Die Digitalisierung erzeugt Daten in einem bisher nicht gekannten Ausmaß. „Big Data“ ist zum Schlagwort geworden, große Datenmengen in Mehrwerte zu verwandeln. Das gilt auch für die Abschlussprüfung. Innovative Abschlussprüfungen nutzen digitale Informationen für ein umfassendes Verständnis vom zu prüfenden Unternehmen und der möglichen Fehlerrisiken. So lassen sich Prüfungshandlungen zielgenau gestalten und durchführen.

Wodurch zeichnet sich eine gute Abschlussprüfung aus? Sie kommt schnell und geräuschlos zu ihrem Ziel, eine verlässliche Aussage über die Qualität der Rechnungslegung zu treffen. Ein wesentlicher Aspekt ist dabei, wie der Abschlussprüfer Daten über das und aus dem Unternehmen erlangt und wie er diese für seine Zwecke nutzt, indem er sie auswertet und daraus Folgerungen für sein Prüfungsvorgehen ableitet.

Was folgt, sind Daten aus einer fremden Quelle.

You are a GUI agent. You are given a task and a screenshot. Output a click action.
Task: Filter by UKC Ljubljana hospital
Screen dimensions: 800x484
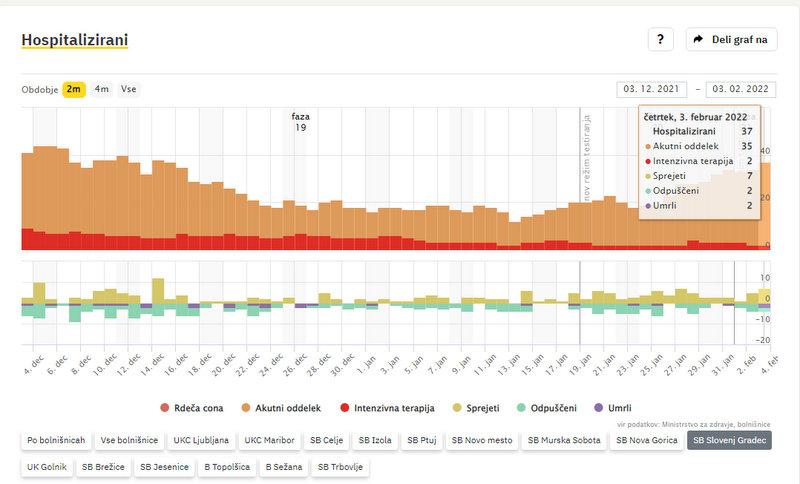201,440
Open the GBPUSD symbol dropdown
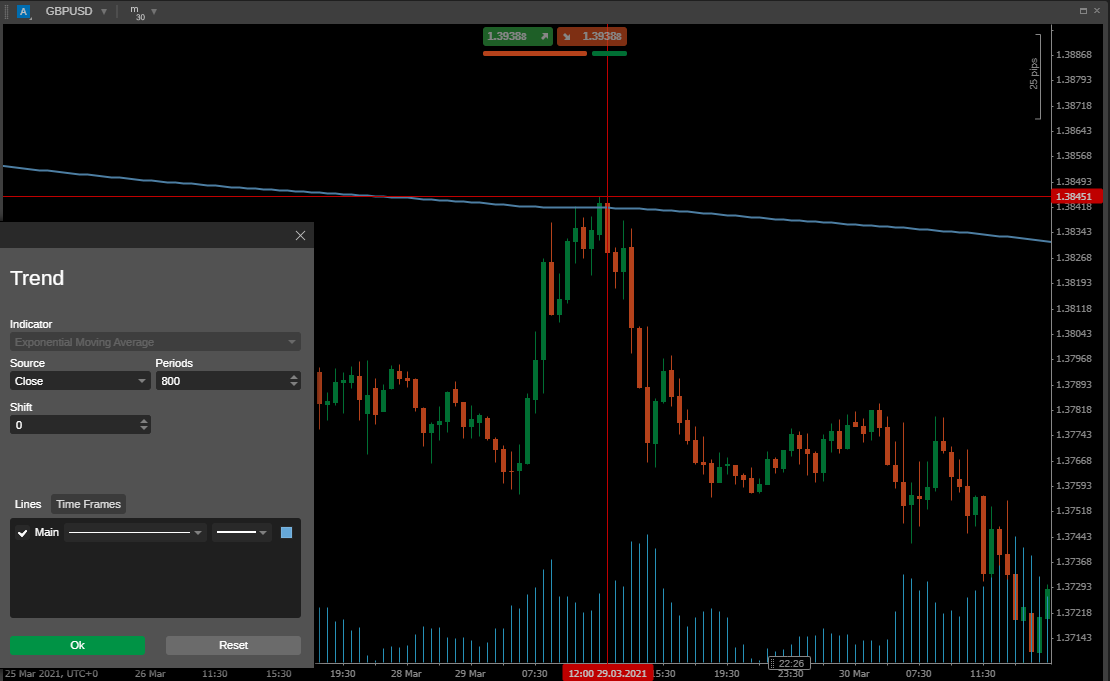 click(103, 11)
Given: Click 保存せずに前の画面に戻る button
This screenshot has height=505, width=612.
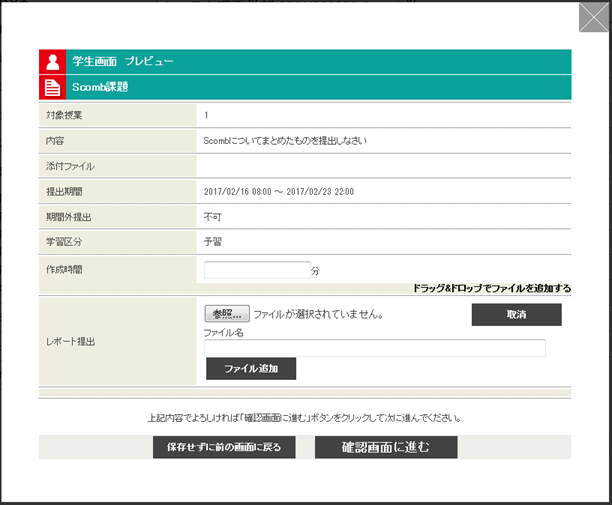Looking at the screenshot, I should click(224, 447).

Sprechen wir von Informationen über das zu prüfende Unternehmen, so bedeutet „Big Data“ bessere Verfügbarkeit von Informationsquellen in kürzerer Zeit, steigende Granularität der verfügbaren Daten sowie komplexere für die Prüfung nutzbare Erkenntnisse. Innovative Abschlussprüfer greifen automatisiert und „real time“ auf verfügbare Branchen- und Marktdaten zu und nutzen sie z.B. zur Bildung von Referenzwerten. Diese stehen im Rahmen der Prüfung für diverse Soll/Ist-Vergleiche zur Verfügung, z.B. im Bereich der Bewertungsprüfung liquider Vermögensgegenstände, die so voll-automatisiert und kontinuierlich ausgestaltet werden kann.

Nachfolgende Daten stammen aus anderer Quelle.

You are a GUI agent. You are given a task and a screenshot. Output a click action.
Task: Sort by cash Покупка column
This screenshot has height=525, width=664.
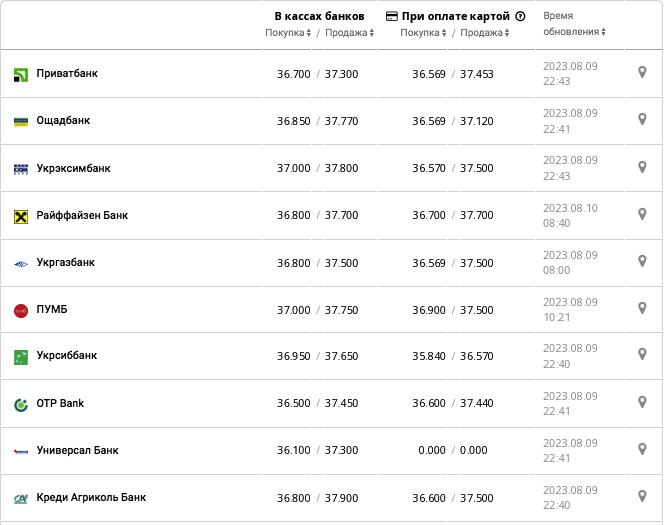pyautogui.click(x=291, y=33)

Einheitliche Strukturen und laufende Verfügbarkeit von Daten aus dem Unternehmen sind eine wesentliche Basis der modernen Prüfungsdurchführung. Darum steht die kontrollierte und vor allem sichere Datenextraktion im Fokus diverser technischer Innovationen. Cloudbasierte „Audit Data Lakes“ unterstützen mittlerweile viele Mandanten und Prüfungsteams während der Prüfungsdurchführung, um eine reibungslose Zusammenarbeit sicherzustellen. Anwendungsbeispiele reichen dabei von der workflowgestützten Nutzung elektronischer Datenräume für den Datenaustausch zwischen Prüfer und Mandant bis zum permanenten und jederzeit geschützten Zugriff auf für die Prüfung relevante Transaktionsdaten mittels sogenannter Secure Agents, die den Prüfer nahtlos in die unternehmensinternen Informationssysteme integrieren und ein „Continuous Auditing“ ermöglichen.

Einheitliche Strukturen und laufende Verfügbarkeit von Daten aus dem Unternehmen sind eine wesentliche Basis der modernen Prüfungsdurchführung.
Durch "Big Data" liegen für die Prüfung relevante Informationen in digitaler Form vor und ermöglichen innovative Analysen.

Sobald Daten erlangt und aufbereitet sind, können ihre Potenziale für die Prüfung erschlossen werden. Am Anfang stehen dabei im Rahmen vorbereitender analytischer Prüfungshandlungen sogenannte Predictive Analytics. Der Prüfer analysiert relevante Unternehmenskennzahlen und nutzt dazu Prognosemodelle, die z.B. auf potenzielle Risiken für materielle Falschdarstellungen hindeuten. Diese Prognosemodelle sind mit Verfahren künstlicher Intelligenz auf Basis umfassender länder- und branchenspezifischer Datenbasen zu Unternehmensinsolvenzen und Rechnungslegungsfehlern trainiert worden und werden fortlaufend weiterentwickelt.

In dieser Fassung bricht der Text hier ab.